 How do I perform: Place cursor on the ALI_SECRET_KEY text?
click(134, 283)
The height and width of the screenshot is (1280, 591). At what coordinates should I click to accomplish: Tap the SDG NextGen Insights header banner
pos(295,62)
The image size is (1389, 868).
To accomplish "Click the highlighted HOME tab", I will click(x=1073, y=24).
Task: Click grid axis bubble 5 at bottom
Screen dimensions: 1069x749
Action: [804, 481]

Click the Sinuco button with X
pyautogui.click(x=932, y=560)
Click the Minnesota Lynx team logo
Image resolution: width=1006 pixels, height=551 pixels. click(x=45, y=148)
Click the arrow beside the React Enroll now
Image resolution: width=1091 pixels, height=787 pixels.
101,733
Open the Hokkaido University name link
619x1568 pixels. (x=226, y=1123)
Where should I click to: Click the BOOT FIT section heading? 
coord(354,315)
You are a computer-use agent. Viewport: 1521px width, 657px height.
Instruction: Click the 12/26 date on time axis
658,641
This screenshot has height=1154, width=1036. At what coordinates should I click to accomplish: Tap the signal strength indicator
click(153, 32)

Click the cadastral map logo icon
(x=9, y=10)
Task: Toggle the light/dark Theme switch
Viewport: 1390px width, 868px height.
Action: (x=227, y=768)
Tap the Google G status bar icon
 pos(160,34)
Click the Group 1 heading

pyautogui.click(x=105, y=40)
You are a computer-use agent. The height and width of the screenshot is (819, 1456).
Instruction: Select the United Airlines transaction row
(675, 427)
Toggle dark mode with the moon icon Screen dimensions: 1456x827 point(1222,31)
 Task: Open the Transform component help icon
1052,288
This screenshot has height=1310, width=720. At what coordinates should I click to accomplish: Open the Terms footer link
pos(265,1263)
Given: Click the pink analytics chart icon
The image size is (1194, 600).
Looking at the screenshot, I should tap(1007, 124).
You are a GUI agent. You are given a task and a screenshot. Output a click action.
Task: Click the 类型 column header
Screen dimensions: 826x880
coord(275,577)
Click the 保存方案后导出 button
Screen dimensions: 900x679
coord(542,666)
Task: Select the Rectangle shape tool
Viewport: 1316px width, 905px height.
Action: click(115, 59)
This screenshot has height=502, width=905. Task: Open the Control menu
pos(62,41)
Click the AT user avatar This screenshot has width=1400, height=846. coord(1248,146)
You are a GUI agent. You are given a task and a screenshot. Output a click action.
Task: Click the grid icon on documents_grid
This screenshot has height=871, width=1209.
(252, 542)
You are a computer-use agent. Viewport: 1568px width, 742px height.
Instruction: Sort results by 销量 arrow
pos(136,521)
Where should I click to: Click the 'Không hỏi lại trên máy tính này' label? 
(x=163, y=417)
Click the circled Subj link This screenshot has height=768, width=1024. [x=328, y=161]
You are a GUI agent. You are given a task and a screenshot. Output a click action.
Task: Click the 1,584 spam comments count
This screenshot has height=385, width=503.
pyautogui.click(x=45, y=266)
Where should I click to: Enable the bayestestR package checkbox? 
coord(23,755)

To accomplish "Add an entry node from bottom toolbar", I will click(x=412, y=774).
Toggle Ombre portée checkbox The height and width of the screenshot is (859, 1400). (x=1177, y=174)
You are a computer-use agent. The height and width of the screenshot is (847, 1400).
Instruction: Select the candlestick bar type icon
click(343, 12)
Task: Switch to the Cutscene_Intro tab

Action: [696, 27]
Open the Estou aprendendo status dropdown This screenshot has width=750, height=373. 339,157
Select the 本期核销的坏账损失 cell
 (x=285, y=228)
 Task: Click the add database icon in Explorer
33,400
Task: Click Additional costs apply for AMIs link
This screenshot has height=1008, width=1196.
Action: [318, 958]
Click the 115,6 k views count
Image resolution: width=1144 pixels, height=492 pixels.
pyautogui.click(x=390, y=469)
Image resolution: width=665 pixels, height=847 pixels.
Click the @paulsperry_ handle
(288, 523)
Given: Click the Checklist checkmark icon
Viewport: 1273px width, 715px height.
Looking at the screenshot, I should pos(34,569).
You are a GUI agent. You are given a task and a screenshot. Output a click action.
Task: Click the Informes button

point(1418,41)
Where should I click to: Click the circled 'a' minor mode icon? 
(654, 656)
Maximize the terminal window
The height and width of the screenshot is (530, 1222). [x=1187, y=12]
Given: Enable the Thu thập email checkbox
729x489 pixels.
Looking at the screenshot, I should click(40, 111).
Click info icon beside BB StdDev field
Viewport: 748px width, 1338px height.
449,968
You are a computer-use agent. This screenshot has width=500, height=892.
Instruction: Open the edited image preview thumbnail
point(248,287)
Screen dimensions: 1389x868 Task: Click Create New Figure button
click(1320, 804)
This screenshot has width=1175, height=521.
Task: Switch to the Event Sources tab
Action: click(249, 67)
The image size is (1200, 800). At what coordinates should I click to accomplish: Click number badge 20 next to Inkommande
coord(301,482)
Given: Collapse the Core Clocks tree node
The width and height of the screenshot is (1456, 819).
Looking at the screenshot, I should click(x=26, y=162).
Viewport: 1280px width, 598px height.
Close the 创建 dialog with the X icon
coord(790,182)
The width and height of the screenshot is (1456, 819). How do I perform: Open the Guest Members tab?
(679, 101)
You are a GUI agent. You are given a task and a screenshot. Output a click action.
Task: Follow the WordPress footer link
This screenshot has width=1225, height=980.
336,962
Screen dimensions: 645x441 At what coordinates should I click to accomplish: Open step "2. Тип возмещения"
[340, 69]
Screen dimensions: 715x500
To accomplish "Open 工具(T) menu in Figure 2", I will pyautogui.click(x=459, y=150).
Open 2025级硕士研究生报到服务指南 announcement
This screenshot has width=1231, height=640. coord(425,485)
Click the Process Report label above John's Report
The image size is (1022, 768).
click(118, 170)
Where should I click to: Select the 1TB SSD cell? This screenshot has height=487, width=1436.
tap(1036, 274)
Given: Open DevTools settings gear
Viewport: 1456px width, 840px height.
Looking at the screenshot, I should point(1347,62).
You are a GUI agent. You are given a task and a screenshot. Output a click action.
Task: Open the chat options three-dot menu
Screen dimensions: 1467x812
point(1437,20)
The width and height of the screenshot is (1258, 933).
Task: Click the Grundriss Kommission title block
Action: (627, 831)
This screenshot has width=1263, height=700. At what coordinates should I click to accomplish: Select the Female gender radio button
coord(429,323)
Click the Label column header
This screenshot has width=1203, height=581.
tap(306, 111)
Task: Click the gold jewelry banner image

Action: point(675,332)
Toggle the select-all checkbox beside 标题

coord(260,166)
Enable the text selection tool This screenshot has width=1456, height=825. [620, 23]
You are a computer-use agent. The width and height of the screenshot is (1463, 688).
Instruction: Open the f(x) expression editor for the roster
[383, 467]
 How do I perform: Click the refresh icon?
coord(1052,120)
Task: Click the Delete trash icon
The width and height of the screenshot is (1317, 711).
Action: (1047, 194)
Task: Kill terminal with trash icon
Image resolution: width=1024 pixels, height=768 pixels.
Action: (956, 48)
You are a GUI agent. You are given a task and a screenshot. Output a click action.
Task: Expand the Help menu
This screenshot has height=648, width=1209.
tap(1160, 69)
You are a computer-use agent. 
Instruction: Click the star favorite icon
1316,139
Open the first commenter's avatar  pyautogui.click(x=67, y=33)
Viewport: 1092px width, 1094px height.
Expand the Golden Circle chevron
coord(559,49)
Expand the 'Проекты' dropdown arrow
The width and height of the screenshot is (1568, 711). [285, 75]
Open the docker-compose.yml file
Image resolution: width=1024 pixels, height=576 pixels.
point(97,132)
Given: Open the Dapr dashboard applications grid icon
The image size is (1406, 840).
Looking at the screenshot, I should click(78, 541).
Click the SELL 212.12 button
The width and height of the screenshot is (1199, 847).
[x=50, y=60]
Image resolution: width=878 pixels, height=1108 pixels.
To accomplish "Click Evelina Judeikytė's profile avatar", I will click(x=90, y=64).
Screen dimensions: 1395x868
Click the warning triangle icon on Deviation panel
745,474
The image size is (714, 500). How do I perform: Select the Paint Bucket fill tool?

Required work: Please write out everything from the start of the listing down to the line containing "pos(265,1263)", substituting "title" for "heading" and leaving the rest unchanged.

Expected answer:
 How do I perform: Place cursor on the ALI_SECRET_KEY text?
click(134, 283)
The height and width of the screenshot is (1280, 591). At what coordinates should I click to accomplish: Tap the SDG NextGen Insights header banner
pos(295,62)
The image size is (1389, 868).
To accomplish "Click the highlighted HOME tab", I will click(x=1073, y=24).
Task: Click grid axis bubble 5 at bottom
Screen dimensions: 1069x749
Action: [804, 481]

Click the Sinuco button with X
pyautogui.click(x=932, y=560)
Click the Minnesota Lynx team logo
Image resolution: width=1006 pixels, height=551 pixels. click(x=45, y=148)
Click the arrow beside the React Enroll now
Image resolution: width=1091 pixels, height=787 pixels.
101,733
Open the Hokkaido University name link
619x1568 pixels. (x=226, y=1123)
Where should I click to: Click the BOOT FIT section title? 
coord(354,315)
You are a computer-use agent. Viewport: 1521px width, 657px height.
Instruction: Click the 12/26 date on time axis
658,641
This screenshot has height=1154, width=1036. At what coordinates should I click to accomplish: Tap the signal strength indicator
click(153, 32)

Click the cadastral map logo icon
(x=9, y=10)
Task: Toggle the light/dark Theme switch
Viewport: 1390px width, 868px height.
Action: (x=227, y=768)
Tap the Google G status bar icon
 pos(160,34)
Click the Group 1 title

pyautogui.click(x=105, y=40)
You are a computer-use agent. The height and width of the screenshot is (819, 1456).
Instruction: Select the United Airlines transaction row
(675, 427)
Toggle dark mode with the moon icon Screen dimensions: 1456x827 point(1222,31)
 Task: Open the Transform component help icon
1052,288
This screenshot has height=1310, width=720. At what coordinates should I click to accomplish: Open the Terms footer link
pos(265,1263)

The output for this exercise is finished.